MySQLDump to HBase, ETL scripts

Project description

========
SqlHBase
========

SqlHBase is an HBase ingestion tool for MySQL generated dumps

The aim of this tool is to provide a 1:1 mapping of a MySQL table
into an HBase table, mapped on Hive (schema is handled too)

To run this requires a working HBase with Thrift enabled,
and a Hive instance, with metastore properly configured and
Thrift enabled as well. If u need I/O performance, I recommend to
look into Pig or Jython, or directly a native Map Reduce job.

SQOOP was discarded as an option, as it doesn't cope with dump files
and it does not compute the difference between dumps before ingestion.

SqlHBase does a 2 level ingestion process, described below.

"INSERT INTO `table_name` VALUE (), ()" statements are hashed
and stored (dropping anything at the left side of the first open
round bracket) as a single row into a staging table on HBase (the
md5 hash of the row is the row_key on HBase).
When multiple dumps of the same table/database are inserted, this
prevents (or at least reduce) the duplication of data on HBase side.

MySQL by default chunks rows as tuples, up to 16Mb, in a single
INSERT statement. Given that, we basically have a list of tuples:

[(1, "c1", "c2", "c3"), (2, "c1", "c2", "c3"), ... ]

Initial attempt of parsing/splitting such a string with a regexp
failed, of course.
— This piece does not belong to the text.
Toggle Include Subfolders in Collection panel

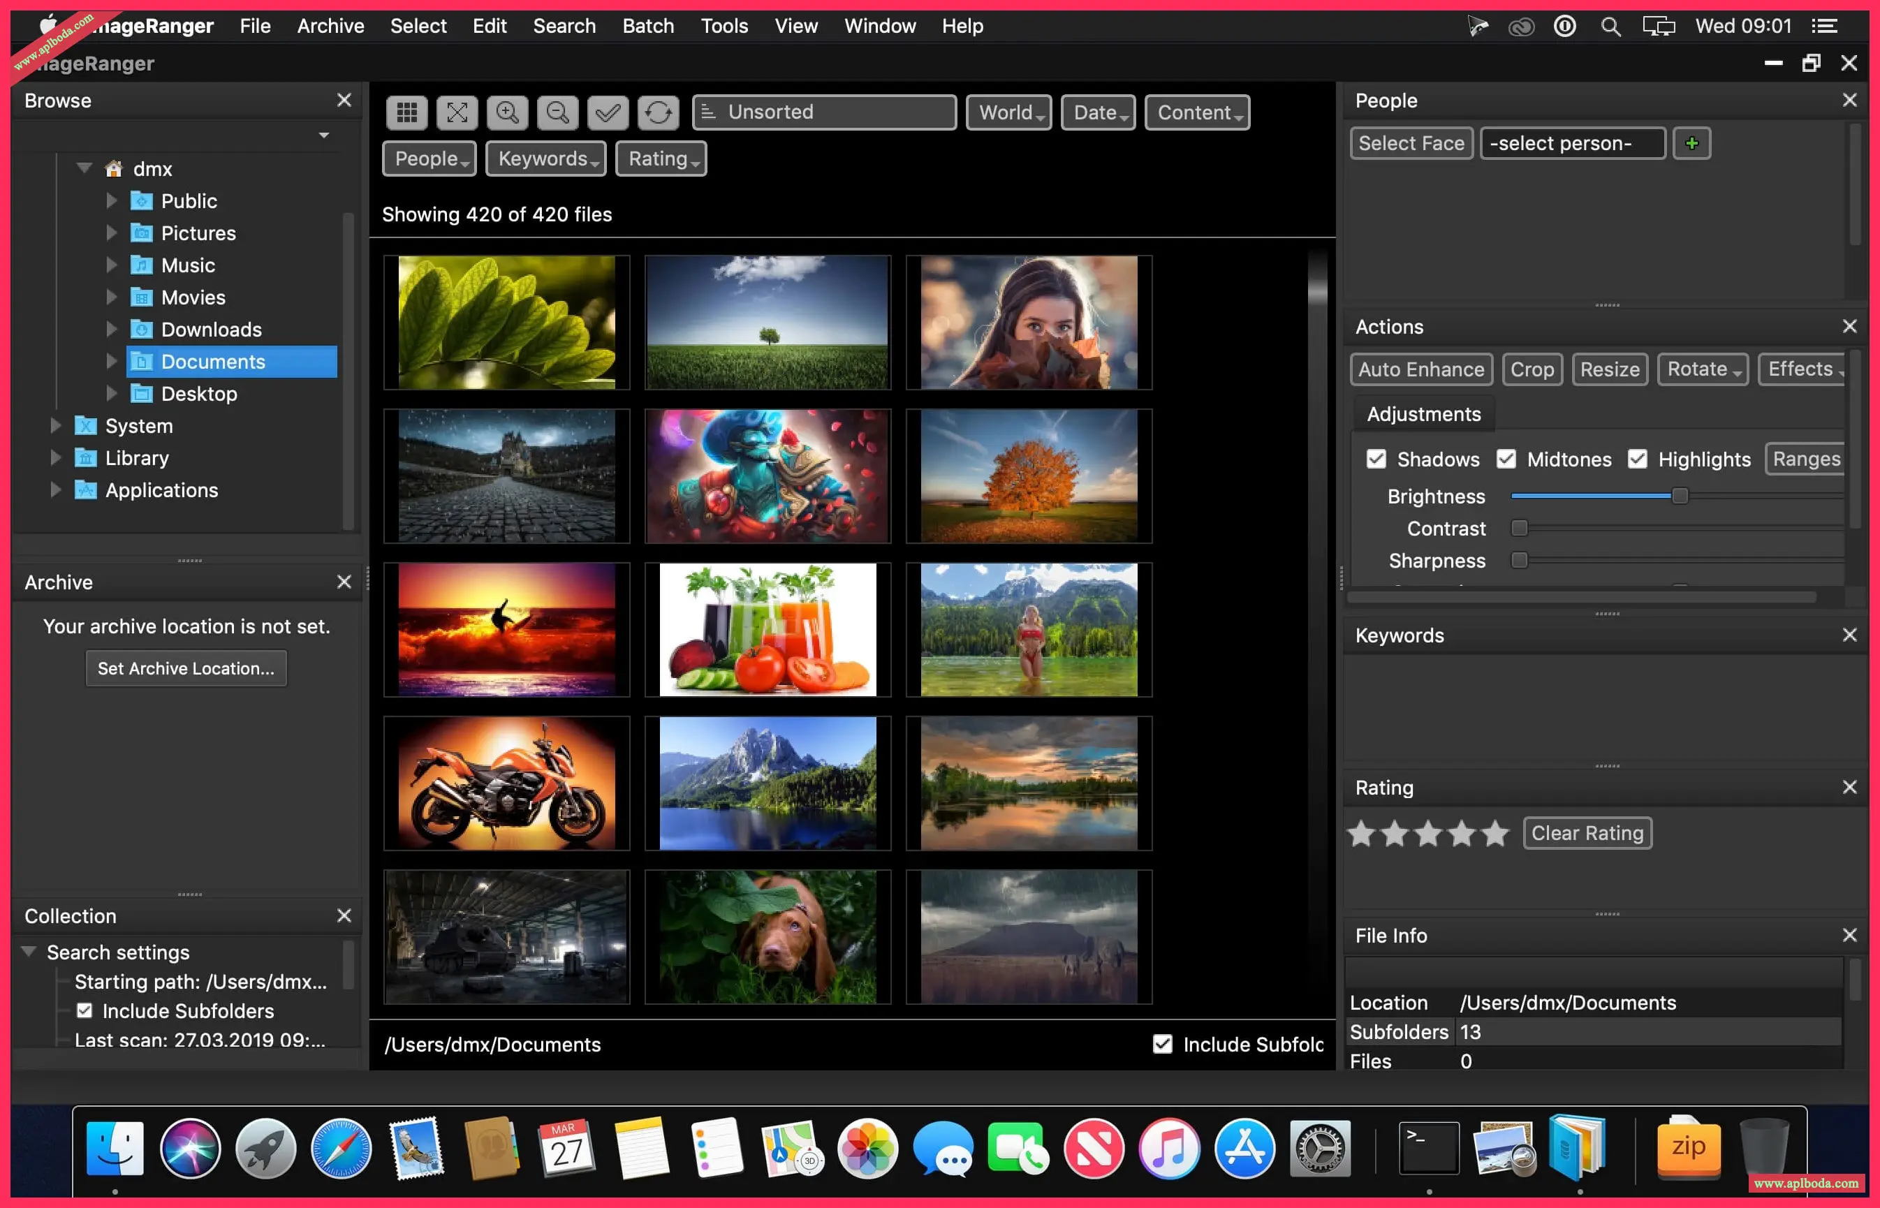pyautogui.click(x=85, y=1011)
Since a column value could contain ANYTHING,
even round brackets and quotes. This kind of language is not
recognizable by a Finite State Automata, so something else had to
be implemented, to keep track of the nested brackets for example.
A PDA (push down automata) would have helped but... as u can
look above, the syntax is exactly the one from a list of tuples
in python.... an eval() is all we needed in such a case.
(and it is also, I guess, optimized on C level by the interpreter)

To be taken in consideration that the IDs of the rows are integers
while HBase wants a string... plus, we need to do some zero padding
due to the fact that HBase does lexicographic sorting of its keys.

There are tons of threads on forums about how bad is to use a
monotonically incrementing key on HBase, but... this is what we needed.

[...]

A 2-level Ingestion Process
===========================

A staging, -> (bin/sqlhbase-mysqlimport)
--------------------------------------------
without any kind of interpretation of the content of the MySQL dump
file apart of the splitting between schema data and raw data (INSERTs).
2 tables are created _"namespace"_creates, _"namespace"_values
The first table contains an entry/row for each dumpfile ingested,
having as a rowkey the timestamp of the day at the bottom of the dumpfile
(or a command line provided one, in case that information is missing).
Such row contains the list of hashes that for a table (see below),
a create statement for each table, and a create statement for each view,
plus some statistics related to the time of parsing of the file,
and the amount of rows it was containing, and the overall md5 hash.

A publishing, -> (bin/sqlhbase-populate)
-----------------------------------------
given a namespace (as of initial import) and a timestamp (from a list):
- the content of the table CREATE statement gets interpreted, the data
types mapped from MySQL to HIVE, and the table created on HIVE.
- if not existing, the table gets created fully, reading each 16Mb chunk
- the table gets created with such convention: "namespace"_"table_name"
- if the table exists, and it contains data, we compute the difference
between the 2 lists of hashes that were created at ingestion time
-- then we check what has already been ingested in the range of row ids
which is contained in the mysql chunk (we took the assumption that
mysql is sequentially dumping a table, hopefully)
-- if a row id which is in the sequence in the database is not in the
sequence from the chunk we are ingesting, than we might have a DELETE
(DELETE that we do not execute on HBase due to HBASE-5154, HBASE-5241)
-- if a row id is also in our chunk, we check each column for changes
-- duplicated columns are removed from the list that is going to be sent
to the server, this to avoid waste of bandwidth consumption
- at this stage, we get a copy of the data on the next known ingestion
date (dates are known from the list of dumps in the meta table)
-- if data are found, each row gets diffed with the data to be ingested
that are left from the previous cleaning... if there are real changes
those are kept and will be sent to the HBase server for writing
(timestamps are verified at this stage, to avoid to resend data
that have already been written previously)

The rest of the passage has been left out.